While their bodies move in a half-hearted attempt at intercourse, they both use their grains to replay sex that was probably from the honeymoon phase of the marriage. There may be many people who feel sexually unsatisfied with a partner, and the grain allows them to disconnect and relive those memories, even while they are with their partner. Like our present time, technology removes the intimacy from our encounters. I personally know people who confess that they need visual stimulation, like pornography, to get aroused for sex with a partner. Ffion’s ex-boyfriend, Jonas, openly admits to using the grain to replay or “redo” past sexual experiences so that he can masturbate to them. In a sense, past sexual experiences become the new pornography.
Don’t we all know people who spend half the time at a concert recording it instead of actually experiencing it? Or someone who can’t put their phone down for a few minutes for a conversation?I am not a luddite, but I can’t help but notice that, for some people, the visual proof of an experience becomes more important than the experience itself. We increasingly lose the ability to simply enjoy a moment.With the grain, your Instagram obsessed friend can now interrupt a conversation and use any tv screen in the room to broadcast their latest workout.
The grain also leads to more obsession with the past. Liam’s initial obsession is an appraisal at work, where he redos the moment repeatedly, analyzing the appraisers’ facial expressions and the movements of their hands to judge what they are writing down. His obsession then moves to his wife’s behaviour around her ex-boyfriend, Jonas. Liam scrutinizes and redos the way she looks at Jonas in contrast to him, the way she laughs at Jonas’s terrible jokes etc. When Ffion admits she dated Jonas only for a few months, Liam is able to search his memory archives and find Ffion saying she only dated him for a week.

We find out Liam’s suspicions were warranted. It is implied he has been suspicious for some time, and his suspicions could have led him to analyze his wife’s behaviour more, instead of suspicions arising simply due to the abilities the grain provides. However, I couldn’t help but wonder if someone could be led to paranoia if they were to overanalyze and replay certain parts of a conversation or encounter. People are already quick to judge their partner as a cheater or potential cheater if they go a certain length of time without responding to texts, if they seem distant one day etc. What happens if an insecure person is able to study every encounter with their partner, the same way Liam can?
“The Entire History of You” is both a story we have seen before, and one we haven’t. Infidelity plots are dime a dozen in entertainment, but Jesse Armstrong’s writing weaves in a science-fiction element to create something that is captivating, heartbreaking and maybe even relatable.
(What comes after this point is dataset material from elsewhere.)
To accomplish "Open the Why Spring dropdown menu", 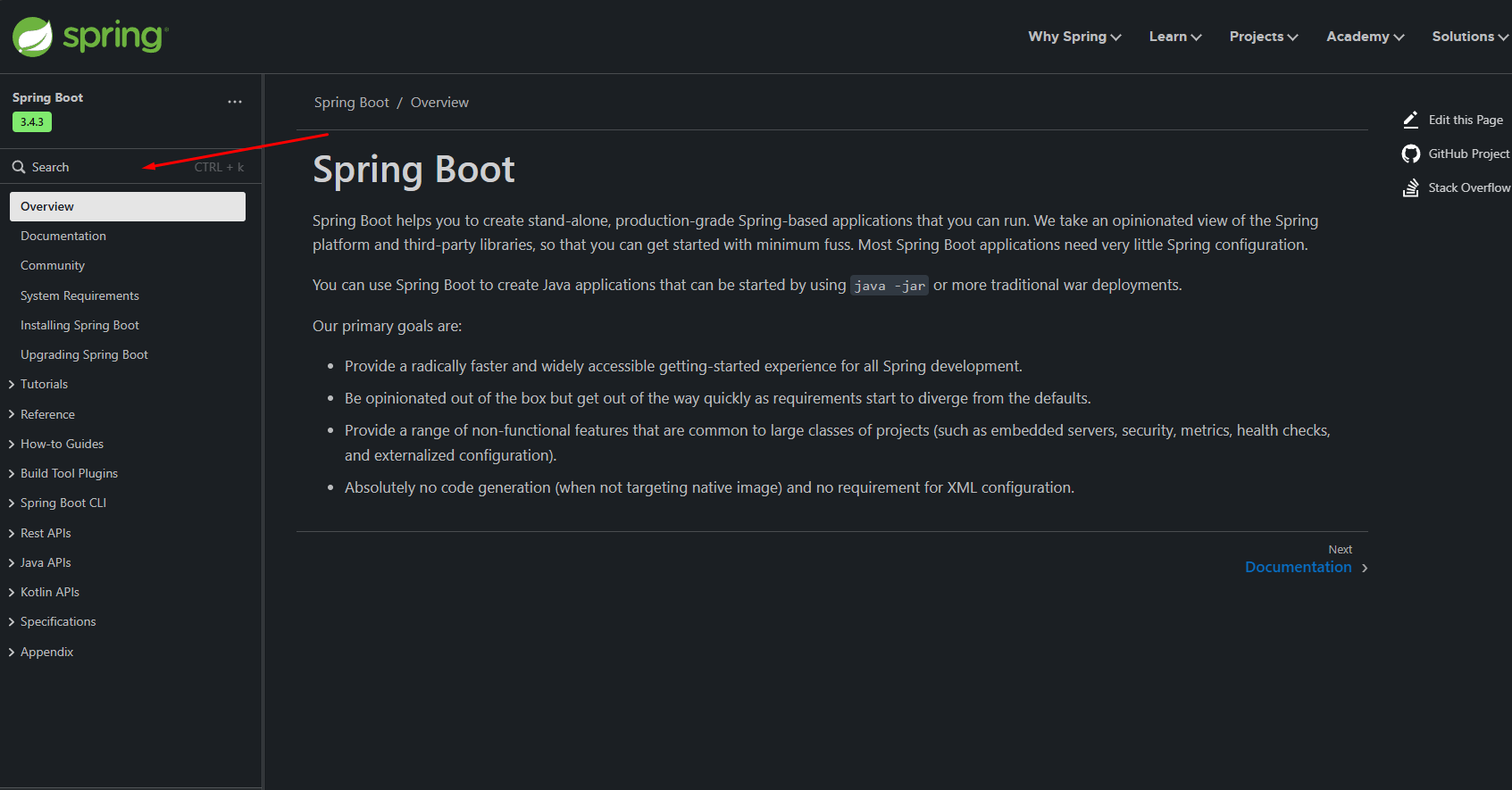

When I was looking up the episode to verify the writer’s name, I came across this review that said this episode is one of the weaker ones because the technology “wasn’t so crucial to the trajectory of the story”. I can enjoy the more technologically focused episodes like “Be Right Back” or “Men Against Fire”, but I can still appreciate this episode. Sometimes, the best science-fiction stories are ones that only use technology as a backdrop to analyze our tendencies and behaviour. I can enjoy a story about a killer robot being sent back in time but it is also a treat to watch a story that simply asks “How would this development change how people interact with one another?”